On the communication complexity of XOR functions
Ashley Montanaro, Tobias Osborne

TL;DR
This paper investigates the quantum and classical communication complexities of XOR functions, providing complete characterizations for exact one-way protocols and exploring relationships for specific classes of functions, with conjectures and protocols for general cases.
Contribution
It offers a complete characterization of one-way communication complexity for XOR functions and proposes a structural conjecture relating quantum and classical complexities.
Findings
Exact one-way complexity characterized for all f
Quantum and classical complexities are quadratically related for monotone f
Quantum complexity of linear threshold functions is Theta(n)
Abstract
An XOR function is a function of the form g(x,y) = f(x + y), for some boolean function f on n bits. We study the quantum and classical communication complexity of XOR functions.
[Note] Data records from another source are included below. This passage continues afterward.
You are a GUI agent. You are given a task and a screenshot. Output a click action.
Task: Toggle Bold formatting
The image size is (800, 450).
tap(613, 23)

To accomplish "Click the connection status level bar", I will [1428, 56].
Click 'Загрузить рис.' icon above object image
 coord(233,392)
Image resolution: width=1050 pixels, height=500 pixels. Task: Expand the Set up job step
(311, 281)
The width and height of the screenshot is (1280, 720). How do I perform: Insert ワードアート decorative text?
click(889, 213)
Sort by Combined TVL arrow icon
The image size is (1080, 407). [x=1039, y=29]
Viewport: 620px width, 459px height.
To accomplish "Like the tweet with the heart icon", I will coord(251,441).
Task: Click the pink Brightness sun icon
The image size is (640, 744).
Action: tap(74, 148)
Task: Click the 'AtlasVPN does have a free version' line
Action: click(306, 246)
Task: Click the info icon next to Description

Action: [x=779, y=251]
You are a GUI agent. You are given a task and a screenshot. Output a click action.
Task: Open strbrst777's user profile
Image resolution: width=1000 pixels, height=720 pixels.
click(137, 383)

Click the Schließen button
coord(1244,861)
In the case of exact protocols, we completely characterise one-way communication complexity for all f. We also show that, when f is monotone, g's quantum and classical complexities are quadratically related, and that when f is a linear threshold function, g's quantum complexity is Theta(n). More generally, we make a structural conjecture about the Fourier spectra of boolean functions which, if true, would imply that the quantum and classical exact communication complexities of all XOR functions are asymptotically equivalent. We give two randomised classical protocols for general XOR functions which are efficient for certain functions, and a third protocol for linear threshold functions with high margin. These…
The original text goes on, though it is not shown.